● Description of the task:
Every line below from the one containing "Given: Click the API说明 button" to the final line must be reproduced exactly, and no other line may appear in the answer.
Records for this task Start Marker
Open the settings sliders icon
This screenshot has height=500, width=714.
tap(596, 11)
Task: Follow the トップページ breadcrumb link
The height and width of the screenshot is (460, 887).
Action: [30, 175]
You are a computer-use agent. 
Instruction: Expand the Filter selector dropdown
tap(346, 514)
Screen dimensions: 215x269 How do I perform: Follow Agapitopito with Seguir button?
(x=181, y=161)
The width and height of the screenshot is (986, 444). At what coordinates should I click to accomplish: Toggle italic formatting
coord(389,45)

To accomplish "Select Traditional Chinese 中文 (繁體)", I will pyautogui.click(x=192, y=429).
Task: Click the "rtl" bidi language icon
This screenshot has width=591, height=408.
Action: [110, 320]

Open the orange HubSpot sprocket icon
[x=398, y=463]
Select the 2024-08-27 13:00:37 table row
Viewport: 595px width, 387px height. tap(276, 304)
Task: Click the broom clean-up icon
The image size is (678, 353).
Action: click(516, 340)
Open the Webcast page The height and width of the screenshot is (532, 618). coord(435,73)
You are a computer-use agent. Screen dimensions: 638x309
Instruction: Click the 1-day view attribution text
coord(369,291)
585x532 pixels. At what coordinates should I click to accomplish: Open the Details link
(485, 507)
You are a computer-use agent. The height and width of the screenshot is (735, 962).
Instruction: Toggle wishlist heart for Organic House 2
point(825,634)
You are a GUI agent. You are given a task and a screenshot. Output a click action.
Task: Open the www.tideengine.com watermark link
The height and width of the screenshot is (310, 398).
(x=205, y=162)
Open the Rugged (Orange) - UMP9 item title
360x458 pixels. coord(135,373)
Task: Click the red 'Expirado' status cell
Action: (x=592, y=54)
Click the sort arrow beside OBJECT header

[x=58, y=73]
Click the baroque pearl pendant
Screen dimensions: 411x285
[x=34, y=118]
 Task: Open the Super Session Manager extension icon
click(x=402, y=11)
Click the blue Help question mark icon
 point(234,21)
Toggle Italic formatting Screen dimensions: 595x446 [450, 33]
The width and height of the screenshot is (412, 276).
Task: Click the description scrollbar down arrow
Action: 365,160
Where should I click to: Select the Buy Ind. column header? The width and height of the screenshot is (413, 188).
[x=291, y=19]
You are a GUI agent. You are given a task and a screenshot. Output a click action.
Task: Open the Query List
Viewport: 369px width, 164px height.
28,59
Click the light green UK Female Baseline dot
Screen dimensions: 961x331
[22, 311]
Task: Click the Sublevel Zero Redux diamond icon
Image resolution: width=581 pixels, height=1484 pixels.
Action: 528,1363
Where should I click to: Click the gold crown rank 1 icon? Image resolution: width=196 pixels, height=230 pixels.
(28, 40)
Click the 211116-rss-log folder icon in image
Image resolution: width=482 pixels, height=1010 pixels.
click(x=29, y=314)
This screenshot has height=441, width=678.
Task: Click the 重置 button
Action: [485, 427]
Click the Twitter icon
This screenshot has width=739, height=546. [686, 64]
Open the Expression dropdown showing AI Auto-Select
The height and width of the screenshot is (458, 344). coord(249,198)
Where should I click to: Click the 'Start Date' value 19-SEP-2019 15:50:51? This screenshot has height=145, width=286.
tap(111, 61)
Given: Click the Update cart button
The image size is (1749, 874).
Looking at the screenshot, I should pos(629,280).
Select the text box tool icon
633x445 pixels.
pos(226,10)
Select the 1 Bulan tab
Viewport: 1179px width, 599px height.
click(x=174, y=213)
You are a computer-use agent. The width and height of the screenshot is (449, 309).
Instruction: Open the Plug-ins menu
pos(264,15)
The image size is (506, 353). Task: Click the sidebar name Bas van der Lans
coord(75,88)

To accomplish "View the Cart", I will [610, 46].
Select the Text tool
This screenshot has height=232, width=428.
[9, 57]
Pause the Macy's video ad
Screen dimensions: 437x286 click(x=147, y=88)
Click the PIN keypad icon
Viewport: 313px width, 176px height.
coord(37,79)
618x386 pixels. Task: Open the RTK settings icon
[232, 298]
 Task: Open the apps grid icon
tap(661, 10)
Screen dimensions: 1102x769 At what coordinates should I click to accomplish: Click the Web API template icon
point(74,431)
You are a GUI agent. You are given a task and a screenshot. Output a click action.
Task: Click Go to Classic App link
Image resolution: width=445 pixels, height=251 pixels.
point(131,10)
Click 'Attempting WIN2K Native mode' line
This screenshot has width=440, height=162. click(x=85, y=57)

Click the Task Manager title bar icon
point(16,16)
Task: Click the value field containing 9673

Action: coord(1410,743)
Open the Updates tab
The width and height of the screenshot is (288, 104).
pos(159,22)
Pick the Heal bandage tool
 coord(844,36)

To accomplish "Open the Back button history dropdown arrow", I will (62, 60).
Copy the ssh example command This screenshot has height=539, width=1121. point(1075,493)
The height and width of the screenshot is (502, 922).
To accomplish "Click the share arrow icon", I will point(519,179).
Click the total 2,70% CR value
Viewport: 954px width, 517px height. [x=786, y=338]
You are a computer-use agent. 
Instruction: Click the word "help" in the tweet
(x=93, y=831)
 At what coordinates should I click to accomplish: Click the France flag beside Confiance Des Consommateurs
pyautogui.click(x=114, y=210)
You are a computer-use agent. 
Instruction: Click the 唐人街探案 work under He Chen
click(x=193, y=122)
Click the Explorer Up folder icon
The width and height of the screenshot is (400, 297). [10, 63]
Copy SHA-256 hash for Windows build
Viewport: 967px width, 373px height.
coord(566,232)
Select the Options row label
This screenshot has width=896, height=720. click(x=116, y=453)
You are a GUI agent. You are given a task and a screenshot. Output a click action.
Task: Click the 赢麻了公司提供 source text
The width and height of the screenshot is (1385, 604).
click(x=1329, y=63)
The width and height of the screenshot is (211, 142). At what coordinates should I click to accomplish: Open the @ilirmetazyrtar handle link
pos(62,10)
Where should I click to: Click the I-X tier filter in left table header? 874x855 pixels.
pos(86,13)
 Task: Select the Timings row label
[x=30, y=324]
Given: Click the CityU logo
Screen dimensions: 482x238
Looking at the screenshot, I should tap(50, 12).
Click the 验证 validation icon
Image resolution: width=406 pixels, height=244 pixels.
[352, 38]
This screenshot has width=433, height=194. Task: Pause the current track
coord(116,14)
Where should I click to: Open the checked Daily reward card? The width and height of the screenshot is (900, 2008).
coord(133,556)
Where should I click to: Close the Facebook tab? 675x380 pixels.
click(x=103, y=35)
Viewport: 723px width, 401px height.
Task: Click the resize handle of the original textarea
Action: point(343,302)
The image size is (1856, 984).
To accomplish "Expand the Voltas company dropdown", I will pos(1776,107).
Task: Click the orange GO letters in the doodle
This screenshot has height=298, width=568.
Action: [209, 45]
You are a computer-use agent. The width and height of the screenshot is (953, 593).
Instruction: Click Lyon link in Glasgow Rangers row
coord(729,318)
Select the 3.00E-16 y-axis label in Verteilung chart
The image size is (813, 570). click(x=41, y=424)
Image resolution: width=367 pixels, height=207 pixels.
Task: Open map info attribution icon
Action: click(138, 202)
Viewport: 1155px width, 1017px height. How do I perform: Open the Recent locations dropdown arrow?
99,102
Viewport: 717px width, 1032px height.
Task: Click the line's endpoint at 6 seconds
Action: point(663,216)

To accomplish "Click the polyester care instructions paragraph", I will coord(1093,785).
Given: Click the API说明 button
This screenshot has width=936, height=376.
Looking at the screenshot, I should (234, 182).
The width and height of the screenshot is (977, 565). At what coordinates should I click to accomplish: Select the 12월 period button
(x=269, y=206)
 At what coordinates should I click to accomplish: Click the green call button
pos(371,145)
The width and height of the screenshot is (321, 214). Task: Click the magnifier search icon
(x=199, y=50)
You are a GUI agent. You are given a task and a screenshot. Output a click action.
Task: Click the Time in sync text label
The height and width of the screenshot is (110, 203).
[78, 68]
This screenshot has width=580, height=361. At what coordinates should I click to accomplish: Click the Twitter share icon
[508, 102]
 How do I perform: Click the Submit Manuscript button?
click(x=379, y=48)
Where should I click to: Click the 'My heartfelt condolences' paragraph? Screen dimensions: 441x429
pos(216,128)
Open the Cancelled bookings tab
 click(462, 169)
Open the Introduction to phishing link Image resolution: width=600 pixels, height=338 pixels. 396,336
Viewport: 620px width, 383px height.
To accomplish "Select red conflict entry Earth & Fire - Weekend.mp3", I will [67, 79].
Records for this task End Marker
● Answer to this task:
Given: Click the API说明 button
This screenshot has width=936, height=376.
Looking at the screenshot, I should (234, 182).
The width and height of the screenshot is (977, 565). At what coordinates should I click to accomplish: Select the 12월 period button
(x=269, y=206)
 At what coordinates should I click to accomplish: Click the green call button
pos(371,145)
The width and height of the screenshot is (321, 214). Task: Click the magnifier search icon
(x=199, y=50)
You are a GUI agent. You are given a task and a screenshot. Output a click action.
Task: Click the Time in sync text label
The height and width of the screenshot is (110, 203).
[78, 68]
This screenshot has width=580, height=361. At what coordinates should I click to accomplish: Click the Twitter share icon
[508, 102]
 How do I perform: Click the Submit Manuscript button?
click(x=379, y=48)
Where should I click to: Click the 'My heartfelt condolences' paragraph? Screen dimensions: 441x429
pos(216,128)
Open the Cancelled bookings tab
 click(462, 169)
Open the Introduction to phishing link Image resolution: width=600 pixels, height=338 pixels. 396,336
Viewport: 620px width, 383px height.
To accomplish "Select red conflict entry Earth & Fire - Weekend.mp3", I will [67, 79].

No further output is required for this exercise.